TEXT SECTION:

--

My three year old has a habit of crawling into bed with us around 4 a.m. I confess, it's a habit that I have not put much effort into breaking (and I know better - I do). It's just too easy to lift her up, throw her into the middle of the bed beside me and snuggle her back to sleep. And she's three - soft and warm like the Snuggle Bear - and most days, she smells good. She will wake from her sleep, wander out of her night-lighted bedroom, through the dark hallway, through the living room, and all the way up the stairway into our bedroom. She will tell me that it's because she was afraid of the dark, yet she will venture out into it, through the dark house, bravely, to seek comfort, to at least no longer lie in it alone. Sometimes, I wonder if she actually does wake from her sleep or if she does it all out of some instinctual half-wake/halk-sleep state. We have a set of beads that hang from the doorway into our room (we bought them at a yard sale back when Matt and I wanted to give the room a sexy jungle theme), and she will get down on her belly and wiggle under the beads so that she might slip into the room silently. I've caught her doing it once or twice - and then, well, I just HAVE to snuggle up with her. She's obviously a genius - all half-asleep and considerate. Or adorably sneaky.
This morning, she woke me up at 7:30 a.m., insisting that we come downstairs to look for her daddy (despite how many times I told her that he had already gone to work). The little stinker gets me down here, and I go to pee and make coffee. When I return, ready to turn on Tom & Jerry or Sesame Street, I find that she has curled up on the couch under the afghan and has drifted back to sleep. She's softly sawing toddler logs. So now, up earlier than I had planned to be, I feel I have to be productive with all of this quiet time. So I'll babble on my blog, check my e-mail three times, check facebook, etc . . . Call me Dodger.

--

DATA SHOWN:
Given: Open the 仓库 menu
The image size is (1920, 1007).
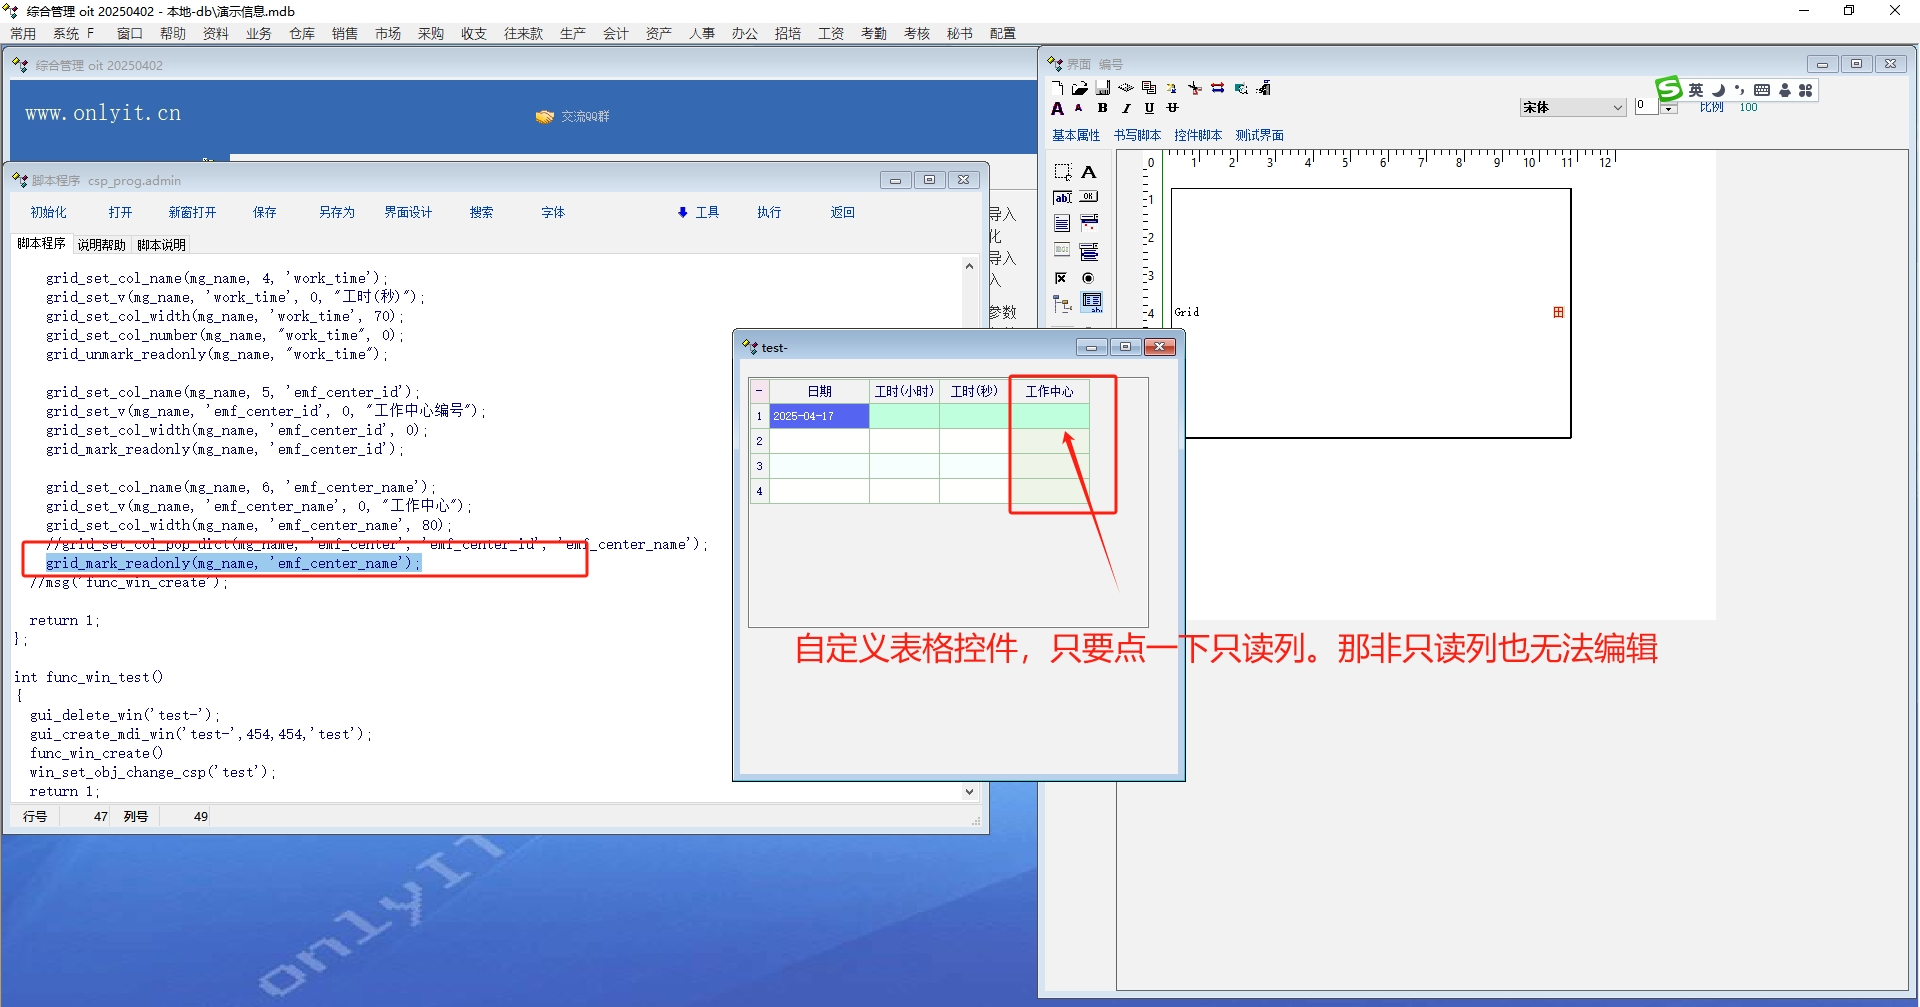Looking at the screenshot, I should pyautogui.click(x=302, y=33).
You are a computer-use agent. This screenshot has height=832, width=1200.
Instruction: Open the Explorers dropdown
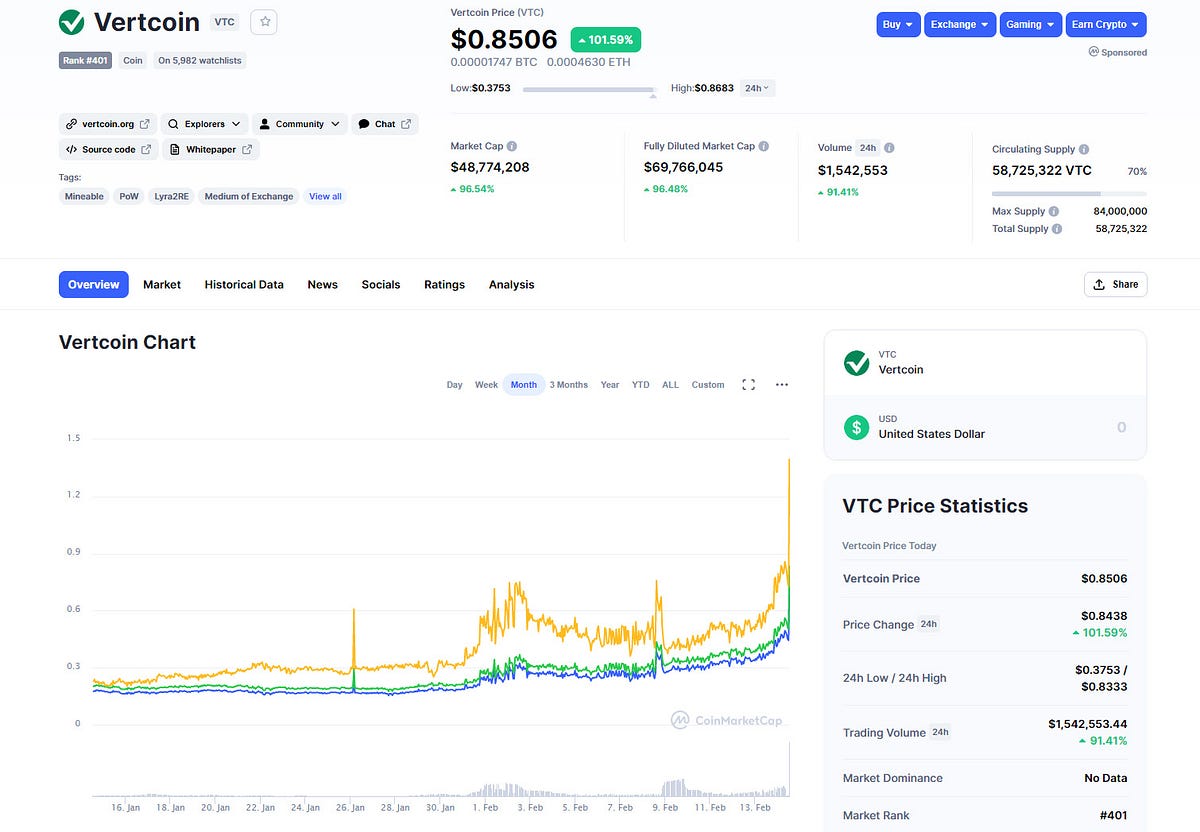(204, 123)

--

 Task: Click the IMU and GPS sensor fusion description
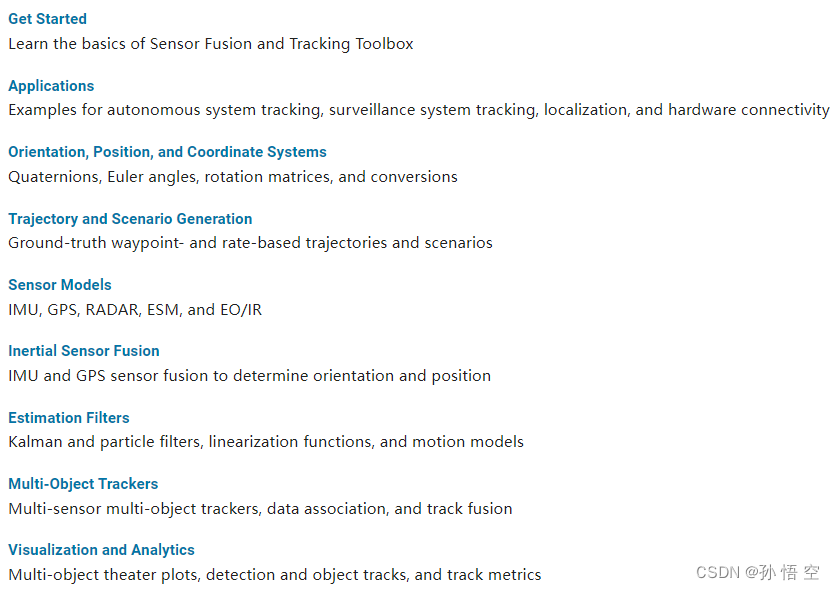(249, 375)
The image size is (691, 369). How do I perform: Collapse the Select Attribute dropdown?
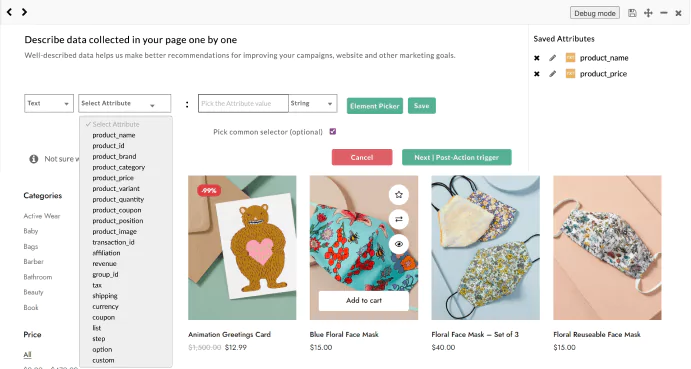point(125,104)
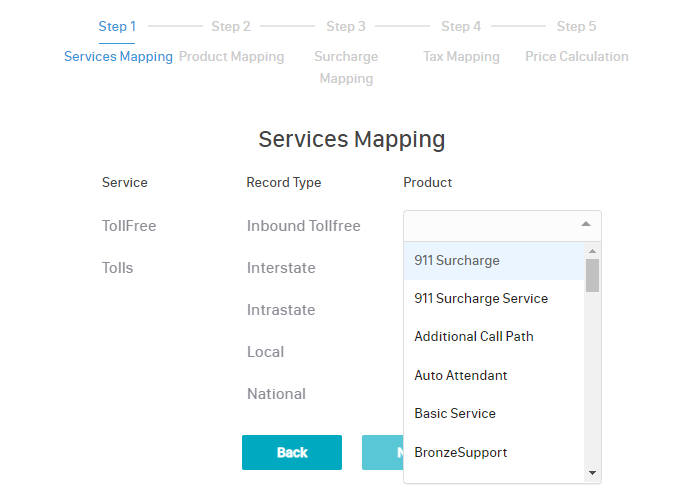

--

Retype, word for word, the part of the blog post that opens with the words containing "This morning, she" and closes with "Call me Dodger.".

PROBLEM SOLUTION:
This morning, she woke me up at 7:30 a.m., insisting that we come downstairs to look for her daddy (despite how many times I told her that he had already gone to work). The little stinker gets me down here, and I go to pee and make coffee. When I return, ready to turn on Tom & Jerry or Sesame Street, I find that she has curled up on the couch under the afghan and has drifted back to sleep. She's softly sawing toddler logs. So now, up earlier than I had planned to be, I feel I have to be productive with all of this quiet time. So I'll babble on my blog, check my e-mail three times, check facebook, etc . . . Call me Dodger.